I'm finalizing my paper and my hypothesis is being approved by 400 responses I got from my survey. Is there any point in taking 100 or 200 more responses? Would that strengthen the approval of the hypothesis?
If you had previously determined that 400 responses was sufficient for addressing your specific research question(s), then there's no requirement to continue collecting data. Having more data is almost never a bad thing, however; so if you have collected more than your target amount already, I'd use it.
What having more data can do for you is: (a) increase the precision of any population parameter estimates you generate; (b) increase the statistical power of any hypothesis test you run (though you still have to temper any interpretations of results relative to your target effect size); and (c) offer replacement cases should response sets from the original target N be found to be incomplete or unusable.
Some survey researchers have reported that early and late survey responders can differ with respect to salient characteristics and responses to specific items/questions/stimuli. This may be something to keep in mind for your data analysis.
That is right, @David. Delayed response is a potential bias, and surely collecting data that are not under same condition and time with others is unnecessary, and a risk of complexity to the analysis rather than gain in statistical power. Having more data may afford a researcher the advantages of being able to make up for missing data(which are then removed for complete ones); and where the observable effect size is medium or small, it could results to significant increase in detection power of effects of interest.
And, at times it's the design of tools for measuring variables of interest or the nature and draft of the stimuli question (relative to relevance, and privacy nature of information) that can actually undermine observing the expected effects or validity of the data in the first place.
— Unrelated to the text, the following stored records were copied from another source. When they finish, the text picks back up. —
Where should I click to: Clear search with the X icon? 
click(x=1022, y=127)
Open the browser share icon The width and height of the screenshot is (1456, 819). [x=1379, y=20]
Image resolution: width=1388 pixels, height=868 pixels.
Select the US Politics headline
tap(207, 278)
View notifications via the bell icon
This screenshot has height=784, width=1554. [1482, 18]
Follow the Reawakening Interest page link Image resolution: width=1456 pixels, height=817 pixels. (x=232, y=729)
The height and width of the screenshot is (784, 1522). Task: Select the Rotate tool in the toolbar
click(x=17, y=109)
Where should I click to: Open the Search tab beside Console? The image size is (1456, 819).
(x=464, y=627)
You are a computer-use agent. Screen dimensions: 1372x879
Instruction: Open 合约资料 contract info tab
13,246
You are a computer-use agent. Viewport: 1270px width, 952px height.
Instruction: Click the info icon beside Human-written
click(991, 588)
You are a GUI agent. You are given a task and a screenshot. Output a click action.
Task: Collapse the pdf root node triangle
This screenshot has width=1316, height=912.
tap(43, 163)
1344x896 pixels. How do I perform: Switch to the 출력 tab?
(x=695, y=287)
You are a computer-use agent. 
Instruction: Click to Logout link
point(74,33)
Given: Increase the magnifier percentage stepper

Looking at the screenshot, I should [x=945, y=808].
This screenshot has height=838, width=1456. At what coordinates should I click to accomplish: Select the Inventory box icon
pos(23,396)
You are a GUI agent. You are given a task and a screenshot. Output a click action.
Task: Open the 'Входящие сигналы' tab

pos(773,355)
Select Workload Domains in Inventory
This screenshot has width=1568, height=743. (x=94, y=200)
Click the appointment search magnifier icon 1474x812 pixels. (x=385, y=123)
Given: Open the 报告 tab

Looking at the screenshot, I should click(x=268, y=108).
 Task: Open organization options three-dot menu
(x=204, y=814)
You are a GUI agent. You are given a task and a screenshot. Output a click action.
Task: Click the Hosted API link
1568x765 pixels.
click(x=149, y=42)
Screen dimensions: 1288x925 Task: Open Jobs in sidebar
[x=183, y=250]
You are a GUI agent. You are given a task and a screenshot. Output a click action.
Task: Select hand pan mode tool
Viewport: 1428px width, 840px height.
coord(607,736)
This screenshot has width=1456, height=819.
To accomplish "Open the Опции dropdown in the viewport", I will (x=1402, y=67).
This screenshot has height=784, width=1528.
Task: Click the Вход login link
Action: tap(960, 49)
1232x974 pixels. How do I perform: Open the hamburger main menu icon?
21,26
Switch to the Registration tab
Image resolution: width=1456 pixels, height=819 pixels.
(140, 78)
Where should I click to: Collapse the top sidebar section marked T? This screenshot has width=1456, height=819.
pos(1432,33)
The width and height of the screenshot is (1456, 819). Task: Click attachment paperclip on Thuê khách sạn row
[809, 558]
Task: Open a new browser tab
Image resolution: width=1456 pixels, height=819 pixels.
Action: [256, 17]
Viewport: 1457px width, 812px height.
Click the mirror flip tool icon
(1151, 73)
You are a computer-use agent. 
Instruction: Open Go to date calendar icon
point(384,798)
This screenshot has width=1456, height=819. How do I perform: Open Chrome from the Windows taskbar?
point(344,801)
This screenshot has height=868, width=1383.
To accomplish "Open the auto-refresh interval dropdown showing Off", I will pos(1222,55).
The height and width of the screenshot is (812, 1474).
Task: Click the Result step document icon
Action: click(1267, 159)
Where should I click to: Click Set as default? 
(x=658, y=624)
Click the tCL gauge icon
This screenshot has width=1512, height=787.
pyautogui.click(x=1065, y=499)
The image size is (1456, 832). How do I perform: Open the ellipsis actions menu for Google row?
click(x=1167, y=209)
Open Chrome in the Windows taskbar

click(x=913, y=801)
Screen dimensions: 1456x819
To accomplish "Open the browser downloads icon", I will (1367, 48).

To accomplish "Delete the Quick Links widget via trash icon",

Dear @Abiodun, it sounds like @Hooman did not bias the conditions by repeated requests for responses. Provided that the redpondents were treated the same way I would argue that this data is usable.
Hi! The sample size depends on the total population under study, types of research conducted and the methods used to analyse the data. If the population is heterogenous in nature and the researchers want to use panel data, or conducting longitudinal studies then the sample size may vary accordingly. besides for PLS SEM usually require small sample size compared to AMOS where researchers can run their model with even less than 200 sample also. Thanks.